When the line containing "Where should I click to: Open" is found in the data below, copy it and each line after it through the line containing "Task: Close the 创建成功 dialog", exactly and with no others.

[Stored records]
Start of Block

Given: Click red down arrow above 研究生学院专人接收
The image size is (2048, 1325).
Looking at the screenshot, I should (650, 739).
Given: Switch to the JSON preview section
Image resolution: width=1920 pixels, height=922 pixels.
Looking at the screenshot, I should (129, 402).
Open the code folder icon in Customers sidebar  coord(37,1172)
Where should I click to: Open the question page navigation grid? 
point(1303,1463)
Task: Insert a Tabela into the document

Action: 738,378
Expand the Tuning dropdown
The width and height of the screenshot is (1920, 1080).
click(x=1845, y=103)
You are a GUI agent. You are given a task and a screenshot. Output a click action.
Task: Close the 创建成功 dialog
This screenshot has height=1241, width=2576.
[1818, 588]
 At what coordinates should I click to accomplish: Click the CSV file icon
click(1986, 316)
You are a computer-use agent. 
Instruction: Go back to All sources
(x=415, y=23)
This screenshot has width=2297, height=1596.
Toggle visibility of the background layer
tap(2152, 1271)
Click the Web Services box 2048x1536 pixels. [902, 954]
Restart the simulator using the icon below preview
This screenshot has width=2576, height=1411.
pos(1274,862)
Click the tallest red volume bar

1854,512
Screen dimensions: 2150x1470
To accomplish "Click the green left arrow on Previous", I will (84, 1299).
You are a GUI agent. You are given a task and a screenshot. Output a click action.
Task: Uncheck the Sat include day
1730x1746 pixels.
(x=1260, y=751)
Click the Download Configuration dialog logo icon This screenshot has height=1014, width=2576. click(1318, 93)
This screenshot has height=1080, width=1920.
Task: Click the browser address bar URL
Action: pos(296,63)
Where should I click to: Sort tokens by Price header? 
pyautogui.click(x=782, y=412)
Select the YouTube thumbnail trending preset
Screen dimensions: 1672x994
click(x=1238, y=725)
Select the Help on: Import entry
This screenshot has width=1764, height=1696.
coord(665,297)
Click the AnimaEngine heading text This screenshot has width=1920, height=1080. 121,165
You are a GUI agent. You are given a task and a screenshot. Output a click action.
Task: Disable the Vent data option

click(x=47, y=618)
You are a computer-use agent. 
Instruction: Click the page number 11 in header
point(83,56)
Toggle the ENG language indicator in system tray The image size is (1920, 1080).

End of Block

# [WRITTEN ANSWER]
Where should I click to: Open the question page navigation grid? 
point(1303,1463)
Task: Insert a Tabela into the document

Action: 738,378
Expand the Tuning dropdown
The width and height of the screenshot is (1920, 1080).
click(x=1845, y=103)
You are a GUI agent. You are given a task and a screenshot. Output a click action.
Task: Close the 创建成功 dialog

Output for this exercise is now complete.